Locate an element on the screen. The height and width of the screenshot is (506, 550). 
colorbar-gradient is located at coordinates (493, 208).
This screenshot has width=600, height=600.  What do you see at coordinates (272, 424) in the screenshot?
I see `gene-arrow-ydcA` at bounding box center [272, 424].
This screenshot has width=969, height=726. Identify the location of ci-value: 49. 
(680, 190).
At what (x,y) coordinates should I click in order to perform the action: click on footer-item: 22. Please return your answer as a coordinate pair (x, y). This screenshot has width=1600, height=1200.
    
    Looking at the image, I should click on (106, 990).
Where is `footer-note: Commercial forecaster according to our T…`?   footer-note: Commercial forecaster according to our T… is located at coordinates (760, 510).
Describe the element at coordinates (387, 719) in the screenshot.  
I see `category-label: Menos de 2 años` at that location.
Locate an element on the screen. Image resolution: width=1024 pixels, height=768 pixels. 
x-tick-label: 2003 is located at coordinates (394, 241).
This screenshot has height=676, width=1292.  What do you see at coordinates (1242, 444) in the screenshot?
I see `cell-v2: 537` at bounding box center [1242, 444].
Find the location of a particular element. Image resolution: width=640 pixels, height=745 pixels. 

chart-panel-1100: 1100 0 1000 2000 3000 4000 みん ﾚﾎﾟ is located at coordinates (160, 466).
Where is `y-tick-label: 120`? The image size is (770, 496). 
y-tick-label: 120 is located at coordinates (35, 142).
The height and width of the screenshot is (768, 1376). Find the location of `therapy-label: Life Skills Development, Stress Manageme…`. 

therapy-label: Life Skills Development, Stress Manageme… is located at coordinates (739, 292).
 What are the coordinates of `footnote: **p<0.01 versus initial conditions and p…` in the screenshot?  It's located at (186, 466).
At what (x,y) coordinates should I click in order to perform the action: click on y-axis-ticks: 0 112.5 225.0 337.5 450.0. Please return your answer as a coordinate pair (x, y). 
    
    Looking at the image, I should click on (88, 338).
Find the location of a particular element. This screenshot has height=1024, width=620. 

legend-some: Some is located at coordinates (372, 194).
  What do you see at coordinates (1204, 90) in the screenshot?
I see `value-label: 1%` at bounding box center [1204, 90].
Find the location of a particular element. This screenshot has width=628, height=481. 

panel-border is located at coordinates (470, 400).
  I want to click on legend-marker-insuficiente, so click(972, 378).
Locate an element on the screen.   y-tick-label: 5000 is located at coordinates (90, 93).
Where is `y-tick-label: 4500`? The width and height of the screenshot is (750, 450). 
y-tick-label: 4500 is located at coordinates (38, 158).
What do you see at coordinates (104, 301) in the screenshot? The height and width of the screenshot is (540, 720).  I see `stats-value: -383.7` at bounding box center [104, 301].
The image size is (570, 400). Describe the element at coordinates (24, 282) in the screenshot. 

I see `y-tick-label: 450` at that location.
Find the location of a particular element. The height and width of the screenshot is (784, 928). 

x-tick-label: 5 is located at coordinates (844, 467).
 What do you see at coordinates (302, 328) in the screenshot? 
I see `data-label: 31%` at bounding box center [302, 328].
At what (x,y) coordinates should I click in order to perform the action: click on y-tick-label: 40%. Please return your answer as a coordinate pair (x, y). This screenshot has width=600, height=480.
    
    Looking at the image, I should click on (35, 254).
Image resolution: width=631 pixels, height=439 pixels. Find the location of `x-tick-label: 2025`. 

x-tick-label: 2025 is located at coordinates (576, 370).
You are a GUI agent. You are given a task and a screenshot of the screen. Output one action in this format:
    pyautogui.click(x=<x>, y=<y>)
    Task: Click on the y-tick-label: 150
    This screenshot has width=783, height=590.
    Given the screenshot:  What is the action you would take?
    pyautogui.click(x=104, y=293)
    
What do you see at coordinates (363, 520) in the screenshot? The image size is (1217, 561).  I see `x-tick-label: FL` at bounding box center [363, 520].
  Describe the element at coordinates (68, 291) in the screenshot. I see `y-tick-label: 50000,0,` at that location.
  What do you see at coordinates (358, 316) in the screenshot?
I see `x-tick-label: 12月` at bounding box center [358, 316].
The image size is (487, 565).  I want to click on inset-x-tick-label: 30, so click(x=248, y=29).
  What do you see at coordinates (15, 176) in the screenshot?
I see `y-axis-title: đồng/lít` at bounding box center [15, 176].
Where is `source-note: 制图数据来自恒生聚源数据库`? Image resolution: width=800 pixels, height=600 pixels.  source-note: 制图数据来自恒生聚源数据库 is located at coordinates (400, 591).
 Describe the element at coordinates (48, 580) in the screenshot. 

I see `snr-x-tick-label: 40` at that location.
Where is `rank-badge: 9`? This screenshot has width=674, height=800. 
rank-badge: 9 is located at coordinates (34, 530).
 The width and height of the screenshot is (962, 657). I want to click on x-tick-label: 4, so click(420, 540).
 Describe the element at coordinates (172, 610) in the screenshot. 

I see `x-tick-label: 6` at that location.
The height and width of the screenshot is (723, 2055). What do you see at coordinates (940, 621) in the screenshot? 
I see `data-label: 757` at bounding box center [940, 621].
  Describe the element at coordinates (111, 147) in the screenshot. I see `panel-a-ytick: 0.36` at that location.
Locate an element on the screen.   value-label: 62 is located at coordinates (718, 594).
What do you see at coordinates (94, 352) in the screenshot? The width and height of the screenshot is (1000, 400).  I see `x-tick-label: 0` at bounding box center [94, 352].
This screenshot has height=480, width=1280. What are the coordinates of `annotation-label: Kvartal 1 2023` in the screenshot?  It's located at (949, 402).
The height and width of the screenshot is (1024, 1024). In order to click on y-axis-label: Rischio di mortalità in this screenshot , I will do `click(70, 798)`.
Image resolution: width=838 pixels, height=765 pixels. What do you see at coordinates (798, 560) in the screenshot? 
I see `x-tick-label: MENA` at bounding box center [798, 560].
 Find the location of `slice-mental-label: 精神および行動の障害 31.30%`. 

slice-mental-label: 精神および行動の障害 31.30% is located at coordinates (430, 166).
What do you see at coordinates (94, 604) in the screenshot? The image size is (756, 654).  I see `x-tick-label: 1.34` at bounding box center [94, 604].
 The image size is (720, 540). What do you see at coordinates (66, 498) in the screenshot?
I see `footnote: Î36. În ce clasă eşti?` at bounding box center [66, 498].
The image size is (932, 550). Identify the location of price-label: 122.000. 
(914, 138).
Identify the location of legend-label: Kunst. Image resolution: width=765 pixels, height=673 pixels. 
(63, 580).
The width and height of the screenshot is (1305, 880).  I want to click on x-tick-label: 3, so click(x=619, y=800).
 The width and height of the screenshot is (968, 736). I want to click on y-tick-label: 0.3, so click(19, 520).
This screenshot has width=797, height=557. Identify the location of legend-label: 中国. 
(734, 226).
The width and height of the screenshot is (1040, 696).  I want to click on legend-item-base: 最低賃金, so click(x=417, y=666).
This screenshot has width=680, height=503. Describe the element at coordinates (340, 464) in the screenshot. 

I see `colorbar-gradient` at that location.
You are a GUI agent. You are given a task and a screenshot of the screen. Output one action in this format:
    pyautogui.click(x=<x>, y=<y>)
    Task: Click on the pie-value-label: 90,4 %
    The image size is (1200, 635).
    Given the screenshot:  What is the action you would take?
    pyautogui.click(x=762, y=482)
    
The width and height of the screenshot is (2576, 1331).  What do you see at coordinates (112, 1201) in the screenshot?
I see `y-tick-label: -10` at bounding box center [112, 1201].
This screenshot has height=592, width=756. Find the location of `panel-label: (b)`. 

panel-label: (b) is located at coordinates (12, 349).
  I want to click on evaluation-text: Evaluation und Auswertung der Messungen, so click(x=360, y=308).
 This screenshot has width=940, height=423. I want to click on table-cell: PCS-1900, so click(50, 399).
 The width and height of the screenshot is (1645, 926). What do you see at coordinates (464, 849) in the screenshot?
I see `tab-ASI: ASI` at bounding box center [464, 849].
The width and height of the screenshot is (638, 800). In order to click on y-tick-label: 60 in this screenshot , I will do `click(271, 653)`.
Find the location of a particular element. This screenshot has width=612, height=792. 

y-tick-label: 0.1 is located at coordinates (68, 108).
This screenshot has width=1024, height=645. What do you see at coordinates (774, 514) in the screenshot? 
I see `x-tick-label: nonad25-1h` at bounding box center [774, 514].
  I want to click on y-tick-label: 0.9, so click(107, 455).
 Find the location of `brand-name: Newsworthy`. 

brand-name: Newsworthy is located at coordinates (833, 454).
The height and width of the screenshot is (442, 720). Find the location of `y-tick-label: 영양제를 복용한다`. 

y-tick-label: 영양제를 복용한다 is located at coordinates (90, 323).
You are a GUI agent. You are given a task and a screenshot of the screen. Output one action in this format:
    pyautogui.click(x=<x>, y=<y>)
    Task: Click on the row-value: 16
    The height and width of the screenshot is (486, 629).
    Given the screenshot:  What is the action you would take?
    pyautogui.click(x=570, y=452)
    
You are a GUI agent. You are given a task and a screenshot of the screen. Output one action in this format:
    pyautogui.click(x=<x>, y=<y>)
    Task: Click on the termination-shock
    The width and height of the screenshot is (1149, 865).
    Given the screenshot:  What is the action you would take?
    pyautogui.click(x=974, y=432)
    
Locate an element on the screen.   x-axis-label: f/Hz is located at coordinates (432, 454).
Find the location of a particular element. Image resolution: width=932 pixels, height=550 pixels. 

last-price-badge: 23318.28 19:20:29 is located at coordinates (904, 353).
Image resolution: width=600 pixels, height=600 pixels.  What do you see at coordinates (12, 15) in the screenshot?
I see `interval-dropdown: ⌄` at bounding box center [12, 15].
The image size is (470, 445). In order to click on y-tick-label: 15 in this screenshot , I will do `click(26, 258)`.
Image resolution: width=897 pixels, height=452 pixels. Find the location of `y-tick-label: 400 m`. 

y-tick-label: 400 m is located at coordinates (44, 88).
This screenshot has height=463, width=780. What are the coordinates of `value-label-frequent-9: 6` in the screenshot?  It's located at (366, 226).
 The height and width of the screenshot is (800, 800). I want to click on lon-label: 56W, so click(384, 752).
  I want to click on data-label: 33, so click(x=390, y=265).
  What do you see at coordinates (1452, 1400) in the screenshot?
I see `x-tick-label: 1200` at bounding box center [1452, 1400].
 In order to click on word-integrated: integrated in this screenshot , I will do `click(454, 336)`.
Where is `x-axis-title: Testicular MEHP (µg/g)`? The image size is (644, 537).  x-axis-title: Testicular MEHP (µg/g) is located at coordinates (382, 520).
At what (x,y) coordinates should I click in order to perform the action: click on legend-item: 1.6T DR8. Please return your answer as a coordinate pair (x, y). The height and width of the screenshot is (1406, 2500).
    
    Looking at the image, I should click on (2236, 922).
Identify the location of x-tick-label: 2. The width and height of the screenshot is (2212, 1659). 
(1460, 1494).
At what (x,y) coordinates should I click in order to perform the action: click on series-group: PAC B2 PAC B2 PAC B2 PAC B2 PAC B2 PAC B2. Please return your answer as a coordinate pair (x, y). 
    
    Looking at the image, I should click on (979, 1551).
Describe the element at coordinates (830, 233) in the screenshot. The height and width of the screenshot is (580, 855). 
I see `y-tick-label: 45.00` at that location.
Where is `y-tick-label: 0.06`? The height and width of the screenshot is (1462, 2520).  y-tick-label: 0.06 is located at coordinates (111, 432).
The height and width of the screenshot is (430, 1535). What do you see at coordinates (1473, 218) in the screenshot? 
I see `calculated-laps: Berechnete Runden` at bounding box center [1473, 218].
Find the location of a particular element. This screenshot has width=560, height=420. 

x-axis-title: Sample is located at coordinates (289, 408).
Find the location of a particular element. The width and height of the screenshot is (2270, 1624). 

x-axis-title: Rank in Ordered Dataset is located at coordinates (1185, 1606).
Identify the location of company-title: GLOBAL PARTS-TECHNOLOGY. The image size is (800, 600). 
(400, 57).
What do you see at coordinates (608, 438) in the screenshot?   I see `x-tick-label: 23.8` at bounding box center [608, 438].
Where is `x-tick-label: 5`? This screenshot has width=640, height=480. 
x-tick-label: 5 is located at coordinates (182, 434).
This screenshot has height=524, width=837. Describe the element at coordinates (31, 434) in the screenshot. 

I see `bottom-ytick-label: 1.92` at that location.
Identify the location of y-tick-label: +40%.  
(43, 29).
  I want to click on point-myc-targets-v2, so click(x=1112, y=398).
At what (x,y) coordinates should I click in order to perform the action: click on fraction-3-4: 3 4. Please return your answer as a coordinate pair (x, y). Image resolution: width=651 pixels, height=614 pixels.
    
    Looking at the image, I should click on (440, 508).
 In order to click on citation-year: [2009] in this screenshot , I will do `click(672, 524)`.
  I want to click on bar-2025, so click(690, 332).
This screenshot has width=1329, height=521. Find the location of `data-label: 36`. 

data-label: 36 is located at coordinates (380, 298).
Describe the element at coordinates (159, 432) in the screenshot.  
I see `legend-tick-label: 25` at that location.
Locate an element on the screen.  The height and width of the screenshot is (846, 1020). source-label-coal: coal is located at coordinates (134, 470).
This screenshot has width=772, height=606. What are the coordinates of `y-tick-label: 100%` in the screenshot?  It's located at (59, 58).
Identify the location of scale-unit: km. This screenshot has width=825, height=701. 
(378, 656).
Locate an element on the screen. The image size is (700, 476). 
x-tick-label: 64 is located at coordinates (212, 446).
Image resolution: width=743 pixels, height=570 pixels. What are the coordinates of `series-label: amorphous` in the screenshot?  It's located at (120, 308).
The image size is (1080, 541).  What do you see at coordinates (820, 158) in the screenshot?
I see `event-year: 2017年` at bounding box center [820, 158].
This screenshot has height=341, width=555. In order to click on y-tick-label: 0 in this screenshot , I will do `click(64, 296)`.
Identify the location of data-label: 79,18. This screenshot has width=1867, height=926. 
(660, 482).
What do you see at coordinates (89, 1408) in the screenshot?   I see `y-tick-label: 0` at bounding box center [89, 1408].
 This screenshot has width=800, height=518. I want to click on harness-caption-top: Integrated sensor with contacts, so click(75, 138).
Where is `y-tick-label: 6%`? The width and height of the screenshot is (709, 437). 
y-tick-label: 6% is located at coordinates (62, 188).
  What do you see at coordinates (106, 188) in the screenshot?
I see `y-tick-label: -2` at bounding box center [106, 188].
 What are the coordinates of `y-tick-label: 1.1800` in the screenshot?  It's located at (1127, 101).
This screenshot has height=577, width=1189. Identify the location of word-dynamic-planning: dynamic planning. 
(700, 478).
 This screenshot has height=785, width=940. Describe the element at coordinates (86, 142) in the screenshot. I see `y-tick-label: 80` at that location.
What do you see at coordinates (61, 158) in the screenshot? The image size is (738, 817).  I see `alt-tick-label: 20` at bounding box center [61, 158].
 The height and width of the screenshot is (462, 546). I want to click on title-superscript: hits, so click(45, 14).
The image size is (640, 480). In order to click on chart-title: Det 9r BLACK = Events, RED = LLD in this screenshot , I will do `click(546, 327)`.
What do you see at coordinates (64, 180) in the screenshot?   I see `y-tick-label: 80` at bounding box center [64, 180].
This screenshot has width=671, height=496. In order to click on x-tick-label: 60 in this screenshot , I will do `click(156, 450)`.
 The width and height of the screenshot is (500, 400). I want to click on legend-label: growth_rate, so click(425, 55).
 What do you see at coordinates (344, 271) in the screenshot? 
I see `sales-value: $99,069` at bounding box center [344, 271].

Problem description:
Determine how many lines in the material above contain the string "word". Reply with the number alone.

Result of this exercise:
2